**Data:**
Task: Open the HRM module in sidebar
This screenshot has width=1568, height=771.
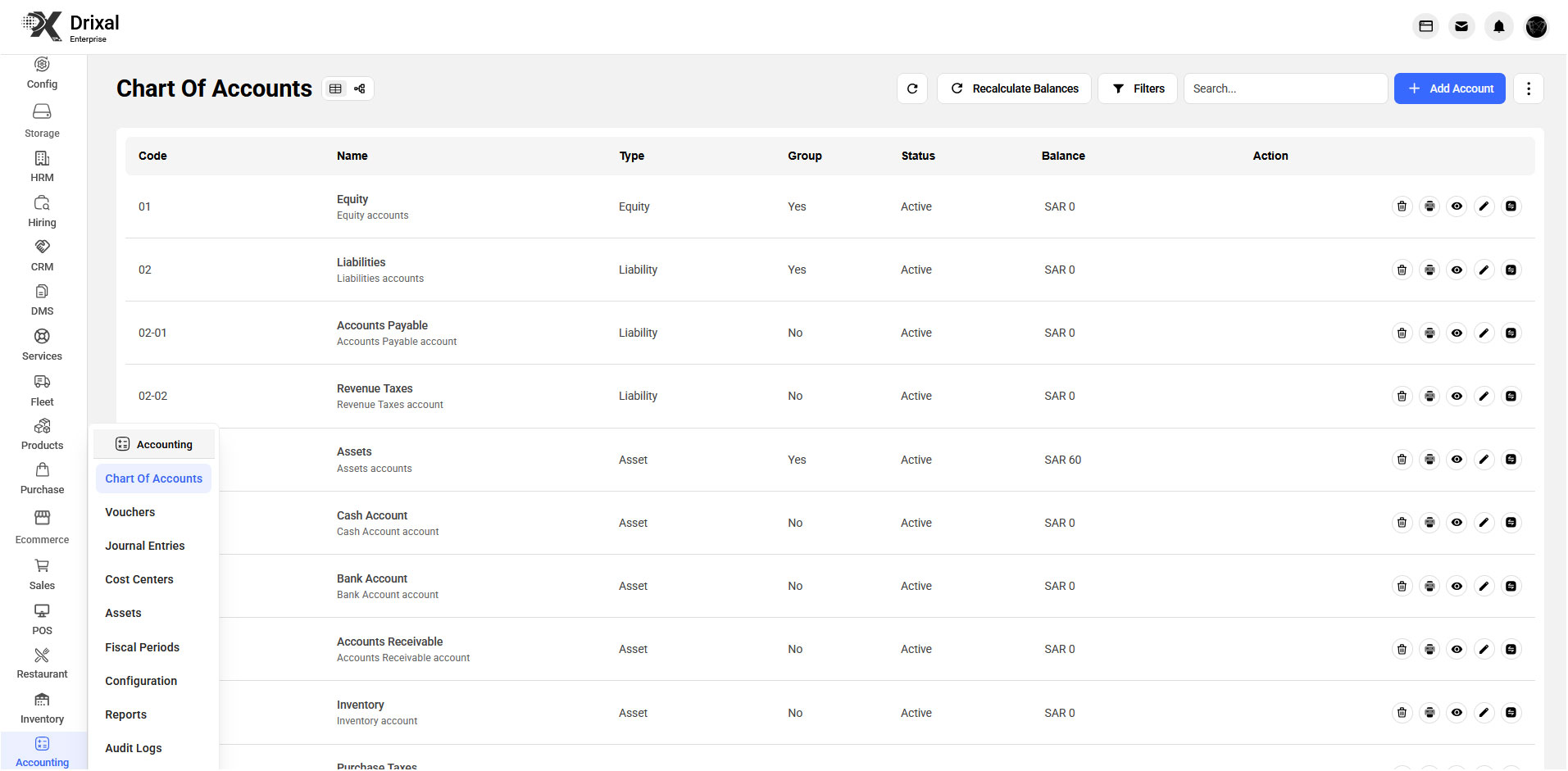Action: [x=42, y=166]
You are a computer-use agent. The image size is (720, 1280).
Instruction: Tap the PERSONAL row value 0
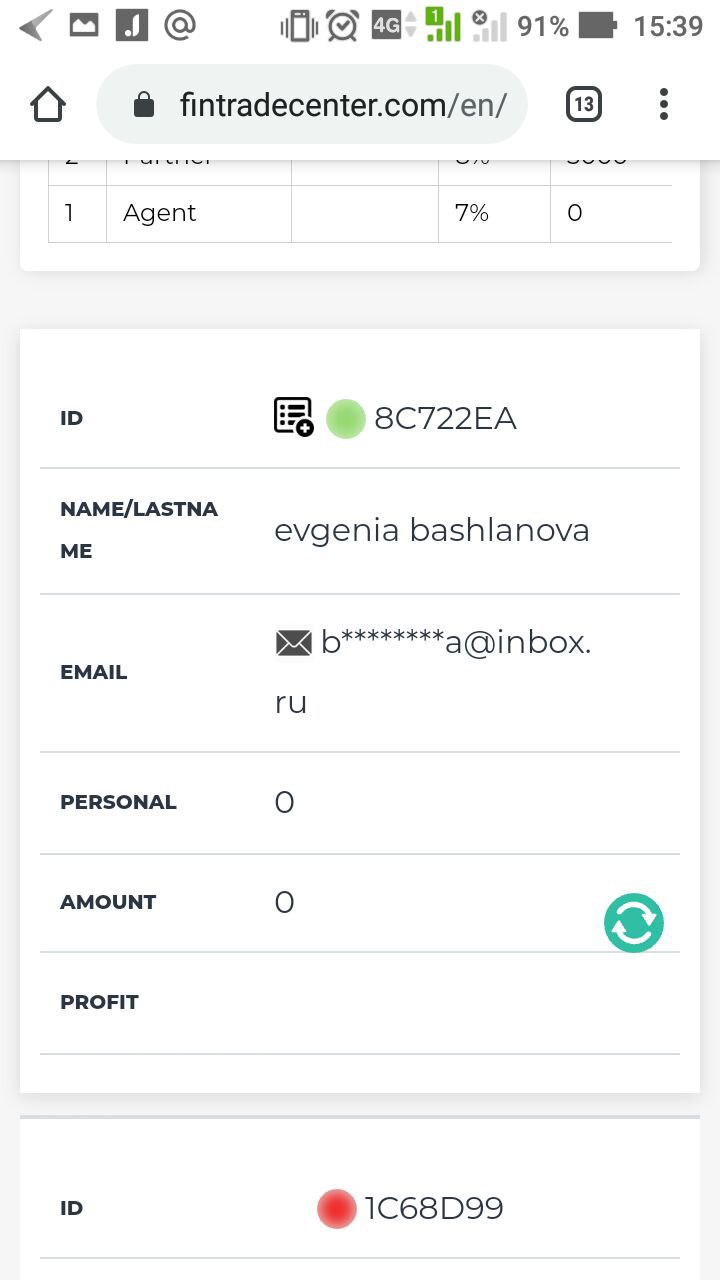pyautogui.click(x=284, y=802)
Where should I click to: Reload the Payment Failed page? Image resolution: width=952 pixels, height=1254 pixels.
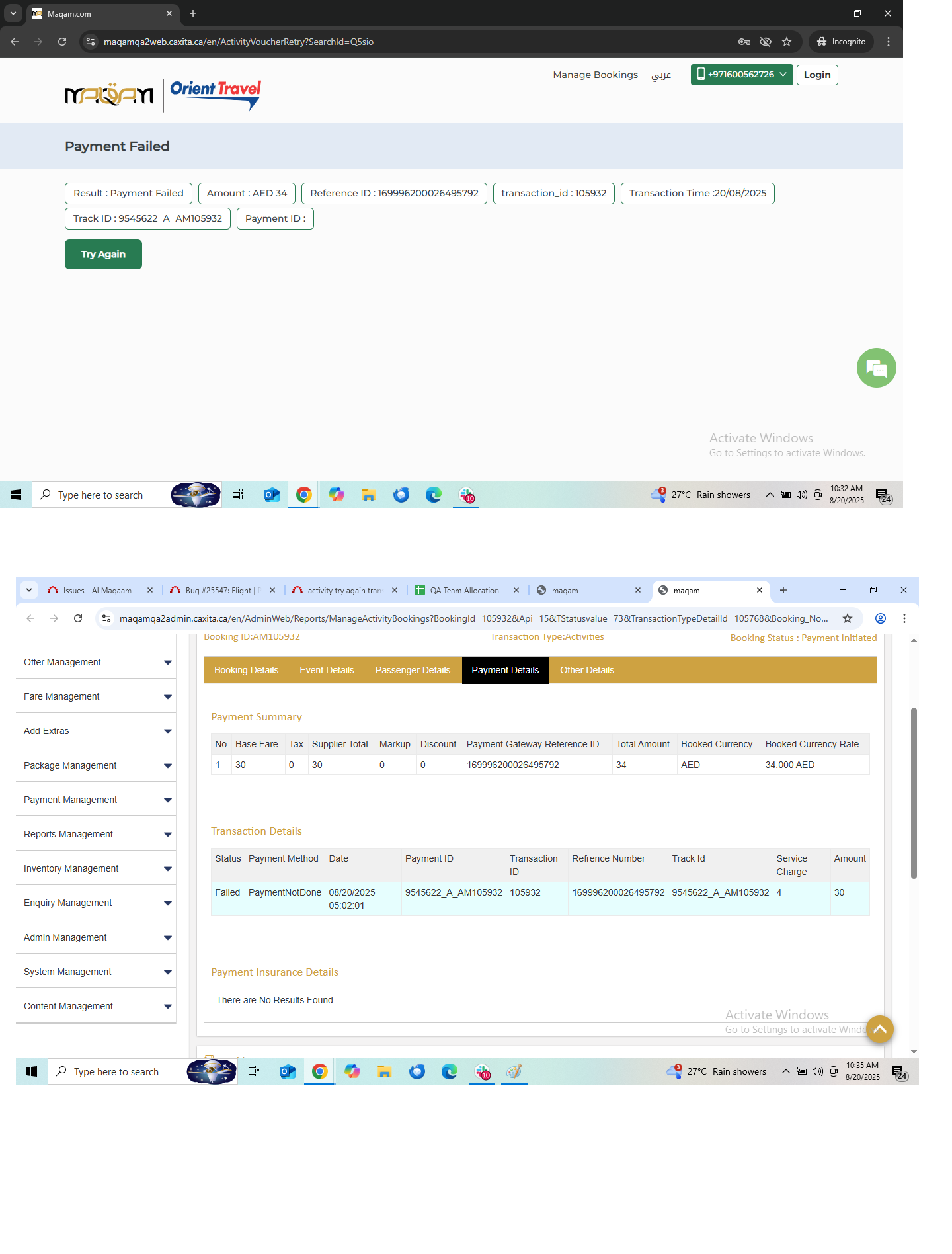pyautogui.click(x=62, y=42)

**What the task asks:** Keep the pictures out of your copy. Copy only the lines from the line that holds "This screenshot has width=1568, height=771." through the last line of the listing above, both included.

**Solution to the exercise:**
This screenshot has width=1568, height=771.
Action: [x=42, y=166]
You are a computer-use agent. The image size is (720, 1280).
Instruction: Tap the PERSONAL row value 0
pyautogui.click(x=284, y=802)
Where should I click to: Reload the Payment Failed page? Image resolution: width=952 pixels, height=1254 pixels.
pyautogui.click(x=62, y=42)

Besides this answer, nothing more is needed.